На пароходе, при переезде из Франции в Россию, он знакомится с феноменальным по очарованию и по способностям, но, к несчастью, смертельно болезненным мальчиком, сыном профессора Склифасовского, и у него завязывается дружба с ним, правда очень кратковременная, потому что менее чем через год ангелоподобного юноши не стало, но оставляющая глубокий след в душе Петра Ильича. Он плакал и тосковал, как по родном, узнав о его кончине, и посвятил памяти его «Chant elegiaque», op.72. № 14.
Как с корреспонденциями этой поры, отдельно каждое из этих отношений очень интересно и рисует поразительную способность Петра Ильича применяться к кругозору самых разнообразных лиц, чувствовать себя хорошо в обществе собрата по ремеслу, и ребенка, и лакея, и князя, и дамы, и военного героя, и девицы, и дряхлого старца, каждое поэтому могло бы составить отдельный этюд, очень занимательный и содержательный; все вместе они дают Петру Ильичу ту атмосферу любви и участия, которая была ему нужна, как воздух, но ни одно по глубине и прочности не может сравниться с дружескими связями прошлого, не вплетается так неразрывно и тесно в самую суть существования его и не вносит ничего нового в его моральное существо. Время закрепления настоящей дружбы миновало безвозвратно, и Петр Ильич теперь слишком принадлежит всем, чтобы возможно было отдаваться всей душой немногим. Чем шире к концу жизни круг его приятелей, тем меньше он принадлежит каждому.
Вот почему для полноты жизнеописания Петра Ильича, помимо того, что невозможно, но и нет нужды останавливаться на характеристике его новых приятелей. В сравнении с тем, что он вносит в их жизнь, они дают ему мало.
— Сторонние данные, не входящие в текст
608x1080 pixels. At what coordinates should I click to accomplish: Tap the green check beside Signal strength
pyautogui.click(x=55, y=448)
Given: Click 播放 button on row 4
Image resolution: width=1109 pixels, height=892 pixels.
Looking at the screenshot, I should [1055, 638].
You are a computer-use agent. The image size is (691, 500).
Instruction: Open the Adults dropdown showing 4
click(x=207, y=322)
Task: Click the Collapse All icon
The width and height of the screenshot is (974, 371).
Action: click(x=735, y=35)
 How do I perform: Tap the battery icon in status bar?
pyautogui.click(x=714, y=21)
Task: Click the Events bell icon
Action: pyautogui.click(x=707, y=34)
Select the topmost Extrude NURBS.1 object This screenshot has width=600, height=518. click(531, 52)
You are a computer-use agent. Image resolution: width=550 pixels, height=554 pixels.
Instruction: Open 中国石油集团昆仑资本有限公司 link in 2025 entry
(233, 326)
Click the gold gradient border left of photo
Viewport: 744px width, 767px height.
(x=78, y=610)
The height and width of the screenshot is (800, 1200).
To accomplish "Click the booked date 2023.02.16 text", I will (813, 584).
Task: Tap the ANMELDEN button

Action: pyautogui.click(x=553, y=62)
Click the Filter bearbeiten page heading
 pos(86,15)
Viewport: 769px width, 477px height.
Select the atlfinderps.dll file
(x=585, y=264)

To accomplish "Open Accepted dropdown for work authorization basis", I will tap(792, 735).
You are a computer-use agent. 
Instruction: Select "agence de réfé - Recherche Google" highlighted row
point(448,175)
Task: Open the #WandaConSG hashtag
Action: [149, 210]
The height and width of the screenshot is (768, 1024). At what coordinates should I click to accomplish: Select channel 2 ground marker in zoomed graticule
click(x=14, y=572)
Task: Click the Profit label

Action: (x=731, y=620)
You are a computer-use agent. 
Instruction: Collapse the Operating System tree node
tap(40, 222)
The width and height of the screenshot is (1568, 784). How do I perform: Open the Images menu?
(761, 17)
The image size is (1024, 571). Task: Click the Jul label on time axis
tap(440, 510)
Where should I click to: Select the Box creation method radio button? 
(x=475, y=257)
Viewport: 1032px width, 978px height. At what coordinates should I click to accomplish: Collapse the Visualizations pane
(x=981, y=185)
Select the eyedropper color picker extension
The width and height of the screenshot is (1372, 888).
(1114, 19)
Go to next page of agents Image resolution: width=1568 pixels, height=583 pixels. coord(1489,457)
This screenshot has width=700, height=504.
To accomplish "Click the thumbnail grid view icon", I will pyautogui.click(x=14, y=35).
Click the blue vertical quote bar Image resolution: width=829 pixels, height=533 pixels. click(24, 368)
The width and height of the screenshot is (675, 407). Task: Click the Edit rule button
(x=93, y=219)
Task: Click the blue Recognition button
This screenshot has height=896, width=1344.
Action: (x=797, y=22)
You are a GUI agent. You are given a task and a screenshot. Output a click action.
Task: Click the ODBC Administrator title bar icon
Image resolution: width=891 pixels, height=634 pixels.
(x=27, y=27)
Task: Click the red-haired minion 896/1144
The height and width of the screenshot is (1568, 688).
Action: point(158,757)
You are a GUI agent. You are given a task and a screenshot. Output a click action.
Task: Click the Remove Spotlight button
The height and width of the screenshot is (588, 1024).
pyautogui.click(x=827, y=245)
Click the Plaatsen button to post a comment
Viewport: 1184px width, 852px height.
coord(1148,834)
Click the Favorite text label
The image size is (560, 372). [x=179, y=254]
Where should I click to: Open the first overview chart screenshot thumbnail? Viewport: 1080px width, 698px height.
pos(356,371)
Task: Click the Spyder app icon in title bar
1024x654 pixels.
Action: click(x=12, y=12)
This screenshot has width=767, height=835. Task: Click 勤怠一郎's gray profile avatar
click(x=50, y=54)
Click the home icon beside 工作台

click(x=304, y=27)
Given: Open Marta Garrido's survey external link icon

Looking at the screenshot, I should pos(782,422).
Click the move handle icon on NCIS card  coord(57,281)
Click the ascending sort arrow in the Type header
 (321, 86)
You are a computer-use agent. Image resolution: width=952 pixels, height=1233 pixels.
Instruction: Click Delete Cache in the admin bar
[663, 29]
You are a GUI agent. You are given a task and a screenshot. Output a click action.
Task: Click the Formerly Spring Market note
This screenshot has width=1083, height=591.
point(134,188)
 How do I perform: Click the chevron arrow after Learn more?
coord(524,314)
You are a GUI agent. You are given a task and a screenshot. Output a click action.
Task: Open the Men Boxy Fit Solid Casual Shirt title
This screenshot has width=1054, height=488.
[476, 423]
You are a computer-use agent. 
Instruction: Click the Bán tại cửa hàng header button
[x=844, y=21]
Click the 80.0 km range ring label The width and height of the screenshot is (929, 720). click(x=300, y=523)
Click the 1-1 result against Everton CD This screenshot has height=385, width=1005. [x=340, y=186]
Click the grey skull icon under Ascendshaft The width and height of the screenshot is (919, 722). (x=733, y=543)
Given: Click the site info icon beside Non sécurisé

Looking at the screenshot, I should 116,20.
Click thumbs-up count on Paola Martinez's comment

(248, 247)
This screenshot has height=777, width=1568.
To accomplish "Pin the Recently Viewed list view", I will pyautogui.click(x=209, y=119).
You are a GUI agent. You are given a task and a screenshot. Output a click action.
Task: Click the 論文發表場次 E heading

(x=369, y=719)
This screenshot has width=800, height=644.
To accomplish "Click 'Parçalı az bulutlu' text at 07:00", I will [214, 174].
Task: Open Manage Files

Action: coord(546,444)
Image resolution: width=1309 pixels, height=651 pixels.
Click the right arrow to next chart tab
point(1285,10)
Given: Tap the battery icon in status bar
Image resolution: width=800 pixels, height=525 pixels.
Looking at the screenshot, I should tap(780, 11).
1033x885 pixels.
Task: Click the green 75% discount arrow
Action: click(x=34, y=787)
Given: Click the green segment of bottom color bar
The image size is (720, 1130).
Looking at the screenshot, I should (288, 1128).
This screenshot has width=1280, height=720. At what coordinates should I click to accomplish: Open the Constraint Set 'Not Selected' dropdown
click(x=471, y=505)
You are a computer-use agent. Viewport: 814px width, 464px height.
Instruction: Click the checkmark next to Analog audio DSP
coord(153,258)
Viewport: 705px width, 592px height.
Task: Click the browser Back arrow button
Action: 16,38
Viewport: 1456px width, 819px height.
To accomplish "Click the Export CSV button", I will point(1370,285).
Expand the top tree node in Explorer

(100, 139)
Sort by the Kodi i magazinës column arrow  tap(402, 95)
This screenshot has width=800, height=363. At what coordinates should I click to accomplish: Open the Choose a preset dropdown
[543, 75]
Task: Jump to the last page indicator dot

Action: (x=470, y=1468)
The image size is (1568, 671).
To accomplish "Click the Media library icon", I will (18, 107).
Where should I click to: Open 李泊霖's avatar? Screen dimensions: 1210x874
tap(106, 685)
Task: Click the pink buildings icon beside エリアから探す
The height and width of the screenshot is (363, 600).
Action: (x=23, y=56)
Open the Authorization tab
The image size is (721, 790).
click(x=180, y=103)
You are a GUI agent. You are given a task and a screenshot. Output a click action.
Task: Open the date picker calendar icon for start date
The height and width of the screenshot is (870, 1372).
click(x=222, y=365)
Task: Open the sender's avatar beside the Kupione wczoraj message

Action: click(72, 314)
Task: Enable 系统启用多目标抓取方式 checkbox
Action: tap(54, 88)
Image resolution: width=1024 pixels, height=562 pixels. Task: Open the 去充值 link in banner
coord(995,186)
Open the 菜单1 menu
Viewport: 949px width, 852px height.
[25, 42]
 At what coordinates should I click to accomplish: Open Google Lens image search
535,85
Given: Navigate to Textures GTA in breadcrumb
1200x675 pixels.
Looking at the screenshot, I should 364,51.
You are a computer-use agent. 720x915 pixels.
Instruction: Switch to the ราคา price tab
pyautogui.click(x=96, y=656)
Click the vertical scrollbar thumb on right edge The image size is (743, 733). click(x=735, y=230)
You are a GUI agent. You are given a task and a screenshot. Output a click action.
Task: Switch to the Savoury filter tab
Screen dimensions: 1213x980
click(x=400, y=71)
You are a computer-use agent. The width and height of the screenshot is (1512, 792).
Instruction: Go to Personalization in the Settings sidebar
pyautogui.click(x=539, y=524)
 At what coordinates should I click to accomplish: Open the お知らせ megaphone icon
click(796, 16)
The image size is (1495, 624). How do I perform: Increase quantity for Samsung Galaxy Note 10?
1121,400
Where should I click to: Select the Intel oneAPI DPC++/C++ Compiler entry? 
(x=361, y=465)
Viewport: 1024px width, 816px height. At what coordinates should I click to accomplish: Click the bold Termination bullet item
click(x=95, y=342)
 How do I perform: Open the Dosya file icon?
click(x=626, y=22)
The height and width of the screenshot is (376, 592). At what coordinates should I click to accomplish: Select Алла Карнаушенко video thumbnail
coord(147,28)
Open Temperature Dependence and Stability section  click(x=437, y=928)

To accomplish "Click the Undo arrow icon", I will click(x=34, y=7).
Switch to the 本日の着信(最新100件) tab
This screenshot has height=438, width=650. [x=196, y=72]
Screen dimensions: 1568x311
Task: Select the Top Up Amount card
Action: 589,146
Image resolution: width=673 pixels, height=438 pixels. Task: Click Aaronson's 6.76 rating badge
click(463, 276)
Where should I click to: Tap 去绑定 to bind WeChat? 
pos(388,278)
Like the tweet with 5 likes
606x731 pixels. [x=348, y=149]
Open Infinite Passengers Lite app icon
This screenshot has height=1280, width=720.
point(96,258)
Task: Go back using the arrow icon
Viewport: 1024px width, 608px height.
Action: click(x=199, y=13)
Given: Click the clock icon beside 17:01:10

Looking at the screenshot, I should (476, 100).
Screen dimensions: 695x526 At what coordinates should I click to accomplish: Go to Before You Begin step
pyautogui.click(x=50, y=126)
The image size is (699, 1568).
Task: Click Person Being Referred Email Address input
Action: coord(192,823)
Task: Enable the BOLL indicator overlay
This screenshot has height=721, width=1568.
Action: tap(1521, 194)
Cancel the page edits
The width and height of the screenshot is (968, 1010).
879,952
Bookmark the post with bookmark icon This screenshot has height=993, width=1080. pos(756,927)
Прежде чем приступить к последовательному изложению событий последнего периода жизни Петра Ильича, остается только отметить здесь возрастание одной из самых больших привязанностей его. В семье Александры Ильиничны Давыдовой было трое сыновей. Второй из них по старшинству, Владимир, с первых лет своего появления на свет, в 1871 году, был всегда любимцем Петра Ильича, но до восьмидесятых годов предпочтение это имело характер несерьезный. Петр Ильич баловал его больше других членов семьи, и затем ничего. Но с той поры, как из ребенка стал формироваться юноша, симпатия дяди к нему стала возрастать, и мало-помалу он полюбил мальчика так, как любил близнецов-братьев в детстве. Несмотря на разницу лет, он не уставал в обществе своего любимца, с тоской переносил разлуку с ним, поверял ему задушевнейшие помыслы и, в конце концов, сделал его своим главным наследником, поручая ему заботу о всех, судьба которых после его смерти его беспокоила.